(Data records)
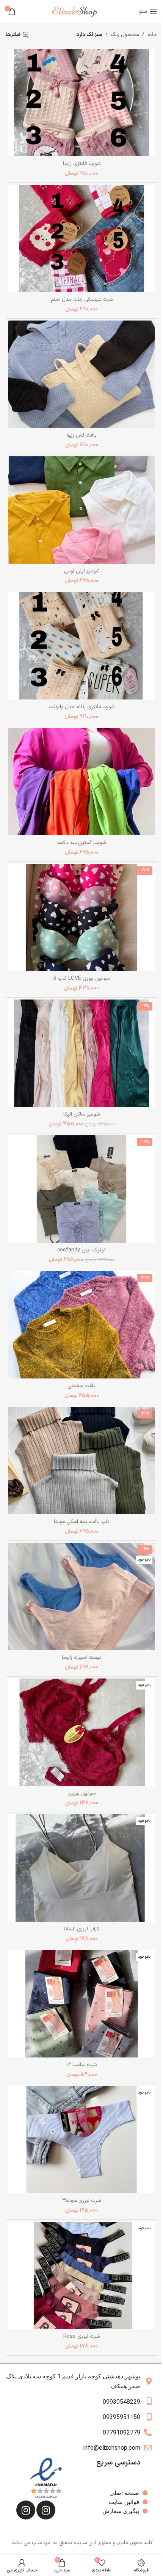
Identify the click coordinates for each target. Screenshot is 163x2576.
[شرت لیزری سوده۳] (81, 2139)
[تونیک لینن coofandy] (81, 1189)
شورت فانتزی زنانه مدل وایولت (81, 707)
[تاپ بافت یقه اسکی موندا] (81, 1460)
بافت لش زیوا (82, 435)
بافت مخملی (81, 1386)
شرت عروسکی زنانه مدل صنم (82, 299)
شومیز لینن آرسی (81, 571)
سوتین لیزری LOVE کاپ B (81, 978)
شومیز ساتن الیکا (81, 1114)
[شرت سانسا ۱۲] (81, 2003)
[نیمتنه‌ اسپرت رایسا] (81, 1596)
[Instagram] (45, 2510)
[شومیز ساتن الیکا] (81, 1053)
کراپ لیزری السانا (81, 1929)
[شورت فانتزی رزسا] (81, 102)
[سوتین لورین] (81, 1732)
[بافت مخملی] (81, 1324)
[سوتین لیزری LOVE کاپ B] (81, 917)
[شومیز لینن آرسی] (81, 510)
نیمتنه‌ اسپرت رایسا (81, 1657)
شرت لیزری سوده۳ (81, 2201)
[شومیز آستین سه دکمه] (81, 781)
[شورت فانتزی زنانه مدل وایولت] (81, 645)
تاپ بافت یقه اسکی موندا (82, 1522)
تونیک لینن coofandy (81, 1250)
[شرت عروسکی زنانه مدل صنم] (81, 238)
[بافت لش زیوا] (81, 374)
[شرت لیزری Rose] (81, 2275)
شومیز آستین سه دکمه (81, 843)
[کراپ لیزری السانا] (81, 1868)
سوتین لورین (81, 1793)
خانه (152, 35)
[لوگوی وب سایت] (77, 11)
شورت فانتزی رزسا (81, 164)
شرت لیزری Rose (81, 2336)
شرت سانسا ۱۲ (81, 2065)
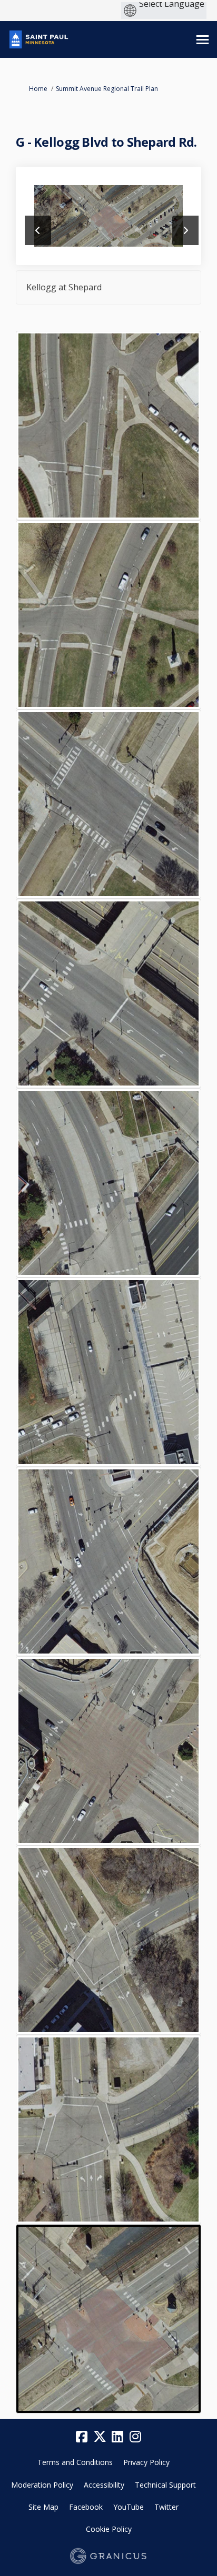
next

■ ACTION ITEM ■
Copy exactly the lines from the line that has "شرت لیزری سوده۳ (81, 2201)" through the last line of the entries above, inclusive, and no others. Pictures do not go in the copy.

■ ANSWER TO THIS EXERCISE ■
شرت لیزری سوده۳ (81, 2201)
[شومیز آستین سه دکمه] (81, 781)
[شورت فانتزی زنانه مدل وایولت] (81, 645)
تاپ بافت یقه اسکی موندا (82, 1522)
تونیک لینن coofandy (81, 1250)
[شرت عروسکی زنانه مدل صنم] (81, 238)
[بافت لش زیوا] (81, 374)
[شرت لیزری Rose] (81, 2275)
شومیز آستین سه دکمه (81, 843)
[کراپ لیزری السانا] (81, 1868)
سوتین لورین (81, 1793)
خانه (152, 35)
[لوگوی وب سایت] (77, 11)
شورت فانتزی رزسا (81, 164)
شرت لیزری Rose (81, 2336)
شرت سانسا ۱۲ (81, 2065)
next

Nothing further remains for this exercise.